Published Nov 16, 2009
1mrskuykendall
4 Posts
I am really nervous about my care plan. I love the taking care of my pt and am doing very well in class. I finished nursing fund. with a 90, but I am really worried about the care plans. Can anyone review this and tell me if it sounds okay, and if I should add or change anything.
Problem #2.
Identified Problem: Self -Care Deficit related to progression of disease as evidenced, by incontinent of bladder and bowel, and being unable to bathe self. (Maslow's-Safety)
Expected Outcome: The patient will have no skin breakdown due to bowel or bladder incontinence, and will be clean and have no body odors for the next month.
Nursing Approaches/Actions
Rationale
Actual Outcome:
Pt has been bathed and kept clean, dry, and odor free. No skin breakdown occurred. The patient had his basic needs met with minimal incidences of agitation.
Evaluation of Care: (How did my care influence the actual outcome?)
After noting that pt was able to turn and adjust himself, also noticed that as long as pt had some say in when his bath/self care was given he was more willing to help. Pt had no skin breakdown and was repositioned every 2 hrs. Pt did not require any protective ointment after being cleansed.
Revised Approaches/Actions:
Continue plan of care.
Daytonite, BSN, RN
1 Article; 14,604 Posts
i'm referring to bathing/hygiene self-care deficit in most of the comments i make.
identified problem: self -care deficit related to progression of disease as evidenced, by incontinent of bladder and bowel, and being unable to bathe self. (maslow's-safety)

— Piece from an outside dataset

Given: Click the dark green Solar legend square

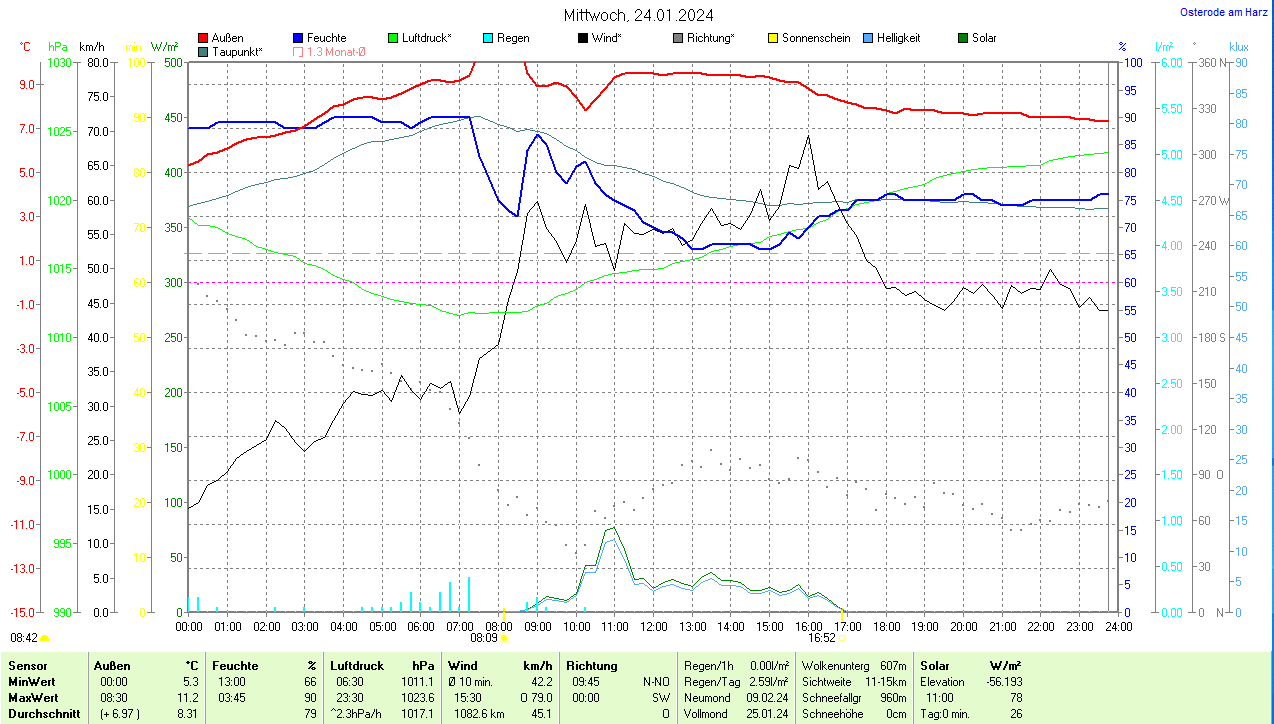Looking at the screenshot, I should (963, 38).
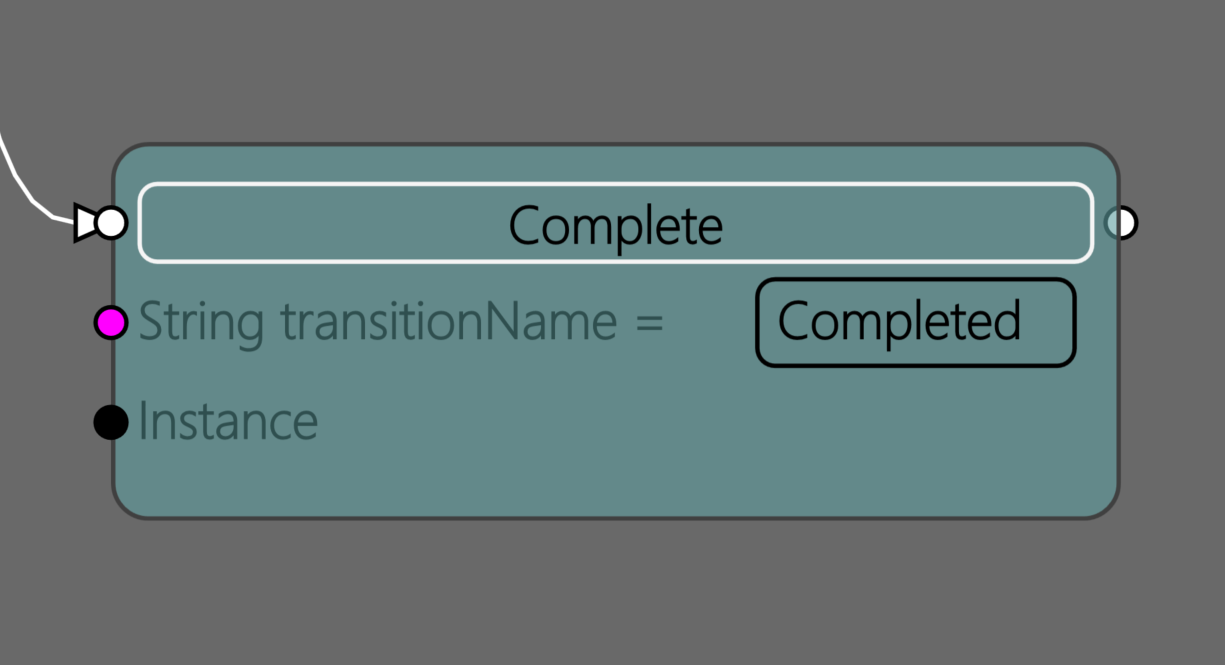1225x665 pixels.
Task: Select the magenta transitionName string port
Action: [x=111, y=322]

[*]toileting self-care deficit does not necessarily mean that the patient is incontinent. incontinence becomes a result of the deficit. the definition of this diagnosis is impaired ability to perform or complete own toileting activities (page 156, nanda international nursing diagnoses: definitions and classifications 2009-2011). the evidence (symptoms) of this are things like not able to get to or find the bathroom, can't get their clothes manipulated in order to toilet, unable to sit down or rise up from the commode, can't or doesn't remember how to use toilet paper.
expected outcome: the patient will have no skin breakdown due to bowel or bladder incontinence, and will be clean and have no body odors for the next month.
nursing approaches/actions
rationale
[*]assess the patient for skin breakdown and help reposition patient every 2 hours.
[*]cleanse the patient after any incontinent episode, may also apply protective ointment.
[*]encourage the patient to do as much as possible.
[*]establish the goal of bathing as being a pleasant experience-plan for client preferences in timing, type and length, water temperature, and with silence or music
[*]use gentle touch when bathing a client; avoid vigorous scrubbing motions.
actual outcome:
pt has been bathed and kept clean, dry, and odor free. no skin breakdown occurred. the patient had his basic needs met with minimal incidences of agitation.
evaluation of care: (how did my care influence the actual outcome?)
after noting that pt was able to turn and adjust himself, also noticed that as long as pt had some say in when his bath/self care was given he was more willing to help. pt had no skin breakdown and was repositioned every 2 hrs. pt did not require any protective ointment after being cleansed.
revised approaches/actions:
continue plan of care.
a plan of care has to have a rational flow to it. there must be a nursing diagnostic statement that gives the snapshot of what is going on so the person who reads it gets a picture of the situation: the problem--what caused it--the symptoms. the nursing interventions primarily target the symptoms. occasionally we can also go after what caused the problem, but not always. treat those symptoms. those are what your nursing interventions are for. your outcomes are going to reflect what you predict is going to happen as a result of your nursing interventions being followed. there are 3 possibilities:
your evaluation is going to tell you which of the 3 happened because when you do an evaluation you are, in essence, assessing the patient again for those symptoms of the nursing problem in question. this is a more narrowed assessment because you are now just focused on this specific nursing problem. you are assessing if your solutions worked or not and preparing to make adjustments in the plan. it has to all make sense when someone reads what you wrote.
give this another try.
Thanks for the advice I just got my grade back for my care plan...I got a 99%!! I was sooo happy.